7/10
This Lean fellow might have a future in directing.
15 September 2020
David Lean continues his burgeoning directing career by working again closely with Noel Coward, this time adapting one of his plays for the screen. Telling the story of a middle class British family from the end of one World War to the start of the next, This Happy Breed leans heavily on the themes that would resurface in Lean's later films about the conflicting and, at times, complimenting ideas of change and permanence. It also returns many of the actors that Lean worked with so well in In Which We Serve including John Mills and Celia Johnson.

After the close of The Great War, the Gibbons family moves into a house in the suburbs of London. Middle-aged Frank fought in the war while his wife, Ethel, and three children, Reg, Vi, and Queenie stayed behind. Their new neighbor is an old acquaintance of Frank's from the war and things seem to already be settling down into familiar old rhythms from before the four year conflict. Frank and Bob, his friend and neighbor, drink regularly with toasts to their different regiments, both of which, they decide, were the best in the world. Ethel runs the house with her mother and Frank's sister. It's the children who represent the changing world around them.

Frank and Ethel aren't interested in the burgeoning flapper culture, but Queenie is. Frank and Ethel aren't interested in the new political movements, most notably socialism, but Reg is. Vi is closest to her parents, but even she marries the young socialist friend of Reg, helping him to settle down at the same time. Over the years, the family steadily breaks apart for different reasons. Queenie runs off with a married man to France instead of marrying Bob's son Billy, a sailor in His Majesty's Navy. Reg and his wife get killed in a car crash. Everything seems to be disintegrating along with the newfound peace of Europe as Hitler rises to power and fascism comes to England on the street corners of London.

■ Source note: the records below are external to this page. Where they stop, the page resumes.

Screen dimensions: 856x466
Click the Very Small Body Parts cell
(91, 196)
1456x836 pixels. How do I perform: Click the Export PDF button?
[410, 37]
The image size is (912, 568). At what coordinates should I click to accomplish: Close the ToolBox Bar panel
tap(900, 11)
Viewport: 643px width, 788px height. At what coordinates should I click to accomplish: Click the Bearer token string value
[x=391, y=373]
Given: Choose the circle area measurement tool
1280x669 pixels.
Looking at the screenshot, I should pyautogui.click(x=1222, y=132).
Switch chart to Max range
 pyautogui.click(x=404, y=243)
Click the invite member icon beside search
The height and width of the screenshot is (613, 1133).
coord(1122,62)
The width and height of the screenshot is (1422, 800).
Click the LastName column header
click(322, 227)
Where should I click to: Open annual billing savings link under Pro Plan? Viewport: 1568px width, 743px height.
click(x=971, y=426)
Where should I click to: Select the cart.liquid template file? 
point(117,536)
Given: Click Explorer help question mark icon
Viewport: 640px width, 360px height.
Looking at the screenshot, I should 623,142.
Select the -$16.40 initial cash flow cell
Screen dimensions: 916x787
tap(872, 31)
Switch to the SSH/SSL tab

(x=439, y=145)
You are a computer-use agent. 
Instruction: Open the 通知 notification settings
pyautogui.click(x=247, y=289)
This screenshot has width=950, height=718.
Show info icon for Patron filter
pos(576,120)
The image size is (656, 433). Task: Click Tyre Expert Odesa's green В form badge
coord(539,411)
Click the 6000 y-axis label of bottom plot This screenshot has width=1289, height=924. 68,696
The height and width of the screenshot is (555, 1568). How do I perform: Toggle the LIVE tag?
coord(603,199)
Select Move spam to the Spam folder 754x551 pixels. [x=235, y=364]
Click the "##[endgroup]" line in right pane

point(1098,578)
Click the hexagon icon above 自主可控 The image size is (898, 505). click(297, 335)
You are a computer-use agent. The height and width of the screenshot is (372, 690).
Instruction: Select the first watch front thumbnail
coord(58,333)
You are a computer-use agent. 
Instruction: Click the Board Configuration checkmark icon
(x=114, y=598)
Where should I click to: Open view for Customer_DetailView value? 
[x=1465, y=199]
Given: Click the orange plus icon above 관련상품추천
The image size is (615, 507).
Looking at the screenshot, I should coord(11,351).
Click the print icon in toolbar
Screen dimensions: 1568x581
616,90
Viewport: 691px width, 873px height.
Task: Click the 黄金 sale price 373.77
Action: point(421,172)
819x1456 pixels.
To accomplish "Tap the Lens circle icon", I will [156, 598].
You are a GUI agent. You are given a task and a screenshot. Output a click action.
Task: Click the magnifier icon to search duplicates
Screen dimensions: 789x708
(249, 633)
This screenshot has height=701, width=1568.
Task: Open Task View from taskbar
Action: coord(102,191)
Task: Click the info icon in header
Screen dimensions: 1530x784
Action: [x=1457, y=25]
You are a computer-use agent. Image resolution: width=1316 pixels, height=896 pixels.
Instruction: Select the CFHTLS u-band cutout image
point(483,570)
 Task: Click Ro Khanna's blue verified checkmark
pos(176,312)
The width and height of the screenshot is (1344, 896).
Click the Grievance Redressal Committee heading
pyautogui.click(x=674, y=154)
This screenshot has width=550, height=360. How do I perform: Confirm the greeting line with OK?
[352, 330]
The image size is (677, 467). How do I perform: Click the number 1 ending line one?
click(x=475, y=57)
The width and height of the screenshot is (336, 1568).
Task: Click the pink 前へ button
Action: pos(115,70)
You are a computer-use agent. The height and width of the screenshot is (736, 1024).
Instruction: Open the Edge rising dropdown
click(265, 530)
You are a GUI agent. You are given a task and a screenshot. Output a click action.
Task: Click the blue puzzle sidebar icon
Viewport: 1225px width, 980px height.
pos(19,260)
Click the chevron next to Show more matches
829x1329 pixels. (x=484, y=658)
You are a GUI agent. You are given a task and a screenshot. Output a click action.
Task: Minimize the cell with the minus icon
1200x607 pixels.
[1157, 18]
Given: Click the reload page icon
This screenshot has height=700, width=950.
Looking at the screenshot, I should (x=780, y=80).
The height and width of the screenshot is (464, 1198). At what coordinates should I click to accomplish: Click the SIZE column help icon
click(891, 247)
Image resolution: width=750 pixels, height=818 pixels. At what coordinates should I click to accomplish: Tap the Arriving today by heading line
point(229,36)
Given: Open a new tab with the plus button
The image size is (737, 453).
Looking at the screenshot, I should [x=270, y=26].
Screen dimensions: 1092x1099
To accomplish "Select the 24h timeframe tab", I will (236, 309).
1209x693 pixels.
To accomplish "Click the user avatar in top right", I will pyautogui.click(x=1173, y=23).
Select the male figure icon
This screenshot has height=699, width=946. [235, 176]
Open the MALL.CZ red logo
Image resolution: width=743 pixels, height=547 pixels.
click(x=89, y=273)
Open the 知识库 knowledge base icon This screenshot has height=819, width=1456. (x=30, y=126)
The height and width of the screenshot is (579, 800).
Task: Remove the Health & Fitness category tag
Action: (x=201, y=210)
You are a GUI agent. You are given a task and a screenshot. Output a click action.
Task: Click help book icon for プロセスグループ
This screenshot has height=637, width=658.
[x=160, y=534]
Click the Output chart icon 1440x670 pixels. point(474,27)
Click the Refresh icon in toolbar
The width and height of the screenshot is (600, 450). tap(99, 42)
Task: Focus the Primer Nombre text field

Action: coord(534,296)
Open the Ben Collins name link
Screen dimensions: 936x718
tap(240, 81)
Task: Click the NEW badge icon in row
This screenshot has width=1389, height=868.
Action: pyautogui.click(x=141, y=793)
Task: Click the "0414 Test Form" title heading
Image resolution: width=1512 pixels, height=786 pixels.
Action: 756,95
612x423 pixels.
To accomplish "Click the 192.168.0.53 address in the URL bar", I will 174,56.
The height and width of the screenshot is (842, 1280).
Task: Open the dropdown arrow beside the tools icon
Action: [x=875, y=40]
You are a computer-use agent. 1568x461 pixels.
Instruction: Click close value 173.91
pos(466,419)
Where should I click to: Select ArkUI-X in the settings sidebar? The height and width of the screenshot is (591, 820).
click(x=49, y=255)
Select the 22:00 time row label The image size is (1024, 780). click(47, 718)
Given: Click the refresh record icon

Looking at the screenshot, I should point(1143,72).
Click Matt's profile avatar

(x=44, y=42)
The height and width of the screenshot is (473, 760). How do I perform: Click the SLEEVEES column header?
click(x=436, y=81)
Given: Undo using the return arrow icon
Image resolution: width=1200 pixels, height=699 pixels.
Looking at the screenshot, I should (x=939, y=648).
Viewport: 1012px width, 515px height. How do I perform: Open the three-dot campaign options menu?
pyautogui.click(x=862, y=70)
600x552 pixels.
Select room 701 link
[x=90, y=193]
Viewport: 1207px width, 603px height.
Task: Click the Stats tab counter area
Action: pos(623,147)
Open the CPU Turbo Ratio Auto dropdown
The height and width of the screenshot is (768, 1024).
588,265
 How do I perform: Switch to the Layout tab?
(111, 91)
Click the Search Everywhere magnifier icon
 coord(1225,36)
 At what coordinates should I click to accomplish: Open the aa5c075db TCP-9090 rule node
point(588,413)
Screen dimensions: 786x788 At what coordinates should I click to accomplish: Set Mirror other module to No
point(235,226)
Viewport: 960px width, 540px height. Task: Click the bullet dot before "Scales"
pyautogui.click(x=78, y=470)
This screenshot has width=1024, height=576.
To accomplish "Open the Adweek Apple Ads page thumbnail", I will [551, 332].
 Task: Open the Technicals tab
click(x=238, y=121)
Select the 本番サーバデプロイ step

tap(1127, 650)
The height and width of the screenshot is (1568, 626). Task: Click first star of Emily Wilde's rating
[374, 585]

And yet, just on the eve of war with Neville Chamberlain returning to England with his successful plan for peace with Hitler, which was of course doomed to failure, the family begins to reassemble as best as it can when Queenie returns home, married to Billy, long after having been abandoned by her lover in France. There's a comfort to be found in the changes that have occurred through the two decades since the end of the last war and in the things that have remained the same at the same time. As Frank and Ethel clean out their house to move into the country, the mirror image of how the movie began with them moving in, they pause to reflect on their time there. England will always be England, they seem to conclude as their family functions as a metaphor for the country and the times they've lived through.

Made in the middle of the Second World War, there's a sense of propaganda about the film in telling the audience, who would be predominantly British, that despite all the changes that have come to their nation over the previous two decades they were still of the same breed that won the last Great War. There's not a single shot of a battlefield beyond a poster for the travel agency that Frank works for, but it does fall under the same umbrella as William Wyler's Mrs. Miniver. At the same time, though, the character work is strong enough to raise the movie from its status as propaganda and work as a straight drama, much in the same way that In Which We Serve was able to focus strongly enough on the sailors to make it a strong piece at the same time.

Acting is solid all around especially from Celia Johnson as Ethel who goes through the most having to reject her own daughter, Queenie, after she leaves for France. A filmed play, it never feels like it's limited to a single set, though most of it does take place in the house with only brief sojourns outside. Lean found ways to keep the framing interesting and changing throughout in non-flashy ways, keeping the movie visually engaging throughout.

It's a solid little drama that, much like Lean's previous film, is very much of its time but strong enough to stand outside of it as well. This Lean fellow might have a future in directing.